__EXCERPTED TEXT__
We are familiar with decimal positional number system, i.e. 0, 1, 2, 3... . Based on decimals, we have natural number which start from 0, and next natural number is the sum of previous natural number and one, i.e. 0, 1, 2, 3, 4 and so forth.

Or another definition is Natural Number is Zero or Successor of A Natural number.

In computer, it represents natural number as unsigned integer. But in computer, the space is limited, not like the space in our daily use math is unlimited. Therefore, for 8 bits unsigned integer, we can only represent natural number from 0 to 255. For 16 bits, it is from 0 to 65535, and the like. Easy and one to one mapping to our natural number concept with limited size.

After Natural Number, we need negative number to complement Natural Number to form Integer. So where is negative number from. Well, we like symmetry, so let us define positive number first. In natural number, positive means we have, it exists, therefore without zero, the rest of natural number forms positive number. And for the complement, the negative number is opposite of positive number, that is when a positive number and its corresponding negative number are added together, the result should be zero. They are melted together and become nothing. And For representation of this concept, we add a minus sign to positive number to mean negative number. It is called sign-magnitude negative number representation.

However, when it is used in computer, it is not quite fit as natural number. That is if we use the leftmost bit of binary to show if it is positive or negative, then when we calculate (+7)  + (- 7) in binary form, which is 0111 + 1111 = 0110, that is not the expected 0000. In our daily math, we calculate (+7) + (-7) by subtraction, that is 7 - 7, which is zero for sure. Moreover, for 7 - 13, which equals - 6, is calculated following subtract 7 from 13 then add the sign of large number to the result. Actually, subtraction is quite more complicated than addition. As the proceduce shows. One more problem about sign-magnitude representation is that +0 and -0 means 0, but have different forms. It is not big deal for our daily math, one because we are custom to it, another because we just treat them the same straigtforwardly. But in computer, it wastes a state by using two distinguishing state to represent the same thing. i.e. 0000 and 1000.

__INFORMATION SHOWN__
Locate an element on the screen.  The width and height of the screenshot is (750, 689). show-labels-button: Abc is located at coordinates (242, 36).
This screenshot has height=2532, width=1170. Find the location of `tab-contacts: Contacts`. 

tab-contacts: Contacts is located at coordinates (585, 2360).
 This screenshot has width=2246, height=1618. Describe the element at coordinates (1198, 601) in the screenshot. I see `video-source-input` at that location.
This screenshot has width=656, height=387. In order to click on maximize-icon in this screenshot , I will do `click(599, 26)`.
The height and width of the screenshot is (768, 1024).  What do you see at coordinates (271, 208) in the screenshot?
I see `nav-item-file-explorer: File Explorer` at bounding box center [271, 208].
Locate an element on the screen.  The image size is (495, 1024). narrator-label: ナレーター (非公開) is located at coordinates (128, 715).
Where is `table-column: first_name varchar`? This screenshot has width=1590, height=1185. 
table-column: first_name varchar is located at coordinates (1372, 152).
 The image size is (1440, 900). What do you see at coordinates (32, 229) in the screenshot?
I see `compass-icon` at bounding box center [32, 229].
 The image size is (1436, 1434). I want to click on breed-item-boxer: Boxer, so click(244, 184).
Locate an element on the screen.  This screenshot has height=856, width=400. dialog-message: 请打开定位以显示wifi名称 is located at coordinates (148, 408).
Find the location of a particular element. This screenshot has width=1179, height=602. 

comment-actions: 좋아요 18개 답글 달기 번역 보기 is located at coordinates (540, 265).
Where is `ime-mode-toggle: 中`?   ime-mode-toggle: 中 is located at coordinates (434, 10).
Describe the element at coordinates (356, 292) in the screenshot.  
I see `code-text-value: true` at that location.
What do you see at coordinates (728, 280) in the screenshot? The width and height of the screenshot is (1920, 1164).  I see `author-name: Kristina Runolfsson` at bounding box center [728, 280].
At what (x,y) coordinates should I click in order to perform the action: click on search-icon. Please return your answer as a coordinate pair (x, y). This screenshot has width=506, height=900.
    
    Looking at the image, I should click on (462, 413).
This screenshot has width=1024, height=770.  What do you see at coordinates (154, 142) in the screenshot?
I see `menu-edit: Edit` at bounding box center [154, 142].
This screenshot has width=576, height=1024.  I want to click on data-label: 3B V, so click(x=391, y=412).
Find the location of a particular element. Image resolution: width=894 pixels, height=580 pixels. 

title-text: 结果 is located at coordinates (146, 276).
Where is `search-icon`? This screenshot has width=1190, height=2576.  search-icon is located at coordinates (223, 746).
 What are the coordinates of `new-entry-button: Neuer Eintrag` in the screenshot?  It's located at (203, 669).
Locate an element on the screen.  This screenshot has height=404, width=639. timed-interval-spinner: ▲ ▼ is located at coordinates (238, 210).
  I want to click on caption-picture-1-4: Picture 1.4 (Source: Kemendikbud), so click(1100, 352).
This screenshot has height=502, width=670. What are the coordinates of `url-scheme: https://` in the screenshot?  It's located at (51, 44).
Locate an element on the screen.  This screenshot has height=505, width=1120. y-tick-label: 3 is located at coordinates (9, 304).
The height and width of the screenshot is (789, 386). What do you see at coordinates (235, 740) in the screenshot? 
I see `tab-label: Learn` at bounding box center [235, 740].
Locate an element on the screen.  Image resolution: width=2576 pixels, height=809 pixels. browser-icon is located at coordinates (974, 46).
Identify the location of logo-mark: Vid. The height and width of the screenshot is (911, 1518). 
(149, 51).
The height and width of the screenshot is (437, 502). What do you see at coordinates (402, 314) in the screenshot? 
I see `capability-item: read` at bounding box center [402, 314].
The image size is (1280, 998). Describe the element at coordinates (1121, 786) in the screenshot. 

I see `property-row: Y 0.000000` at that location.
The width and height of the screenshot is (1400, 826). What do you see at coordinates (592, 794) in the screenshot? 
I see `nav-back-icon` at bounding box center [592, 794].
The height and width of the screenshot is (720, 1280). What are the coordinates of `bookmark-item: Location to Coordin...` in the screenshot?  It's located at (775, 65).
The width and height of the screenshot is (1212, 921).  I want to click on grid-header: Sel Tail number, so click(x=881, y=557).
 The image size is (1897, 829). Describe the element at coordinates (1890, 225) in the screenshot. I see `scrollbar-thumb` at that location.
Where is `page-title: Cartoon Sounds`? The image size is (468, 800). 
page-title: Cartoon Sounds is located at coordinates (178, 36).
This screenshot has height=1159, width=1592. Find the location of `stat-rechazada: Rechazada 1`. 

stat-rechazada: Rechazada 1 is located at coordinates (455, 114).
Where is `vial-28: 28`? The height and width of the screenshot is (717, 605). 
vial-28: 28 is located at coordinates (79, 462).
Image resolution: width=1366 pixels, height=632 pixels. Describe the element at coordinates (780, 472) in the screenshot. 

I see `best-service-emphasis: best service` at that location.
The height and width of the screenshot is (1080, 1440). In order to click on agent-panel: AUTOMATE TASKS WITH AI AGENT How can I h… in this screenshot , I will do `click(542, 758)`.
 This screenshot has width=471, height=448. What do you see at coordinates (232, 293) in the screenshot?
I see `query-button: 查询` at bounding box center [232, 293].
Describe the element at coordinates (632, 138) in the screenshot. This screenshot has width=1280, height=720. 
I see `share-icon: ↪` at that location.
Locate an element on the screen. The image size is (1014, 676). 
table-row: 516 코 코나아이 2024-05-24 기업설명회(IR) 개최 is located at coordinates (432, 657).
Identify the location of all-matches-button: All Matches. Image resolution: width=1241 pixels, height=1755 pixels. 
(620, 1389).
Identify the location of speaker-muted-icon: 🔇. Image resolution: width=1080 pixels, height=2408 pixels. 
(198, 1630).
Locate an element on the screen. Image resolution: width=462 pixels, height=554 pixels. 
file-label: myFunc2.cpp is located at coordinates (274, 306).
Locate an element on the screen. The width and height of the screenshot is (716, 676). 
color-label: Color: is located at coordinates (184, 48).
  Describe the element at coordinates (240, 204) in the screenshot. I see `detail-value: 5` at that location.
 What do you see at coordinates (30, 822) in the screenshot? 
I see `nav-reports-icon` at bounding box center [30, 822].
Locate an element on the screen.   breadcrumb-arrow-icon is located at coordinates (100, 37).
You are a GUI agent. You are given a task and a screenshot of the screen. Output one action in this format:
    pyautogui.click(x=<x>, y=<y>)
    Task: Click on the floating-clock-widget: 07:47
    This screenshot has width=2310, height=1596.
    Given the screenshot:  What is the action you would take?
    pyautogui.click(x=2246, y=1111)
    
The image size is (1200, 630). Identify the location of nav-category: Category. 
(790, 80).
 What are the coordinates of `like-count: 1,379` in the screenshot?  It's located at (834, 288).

__EXERCISE DIRECTIONS__
Please list every distinct four-digit binary string that appears in the number representation text above.

__ANSWER TO THE EXERCISE__
0111, 1111, 0110, 0000, 1000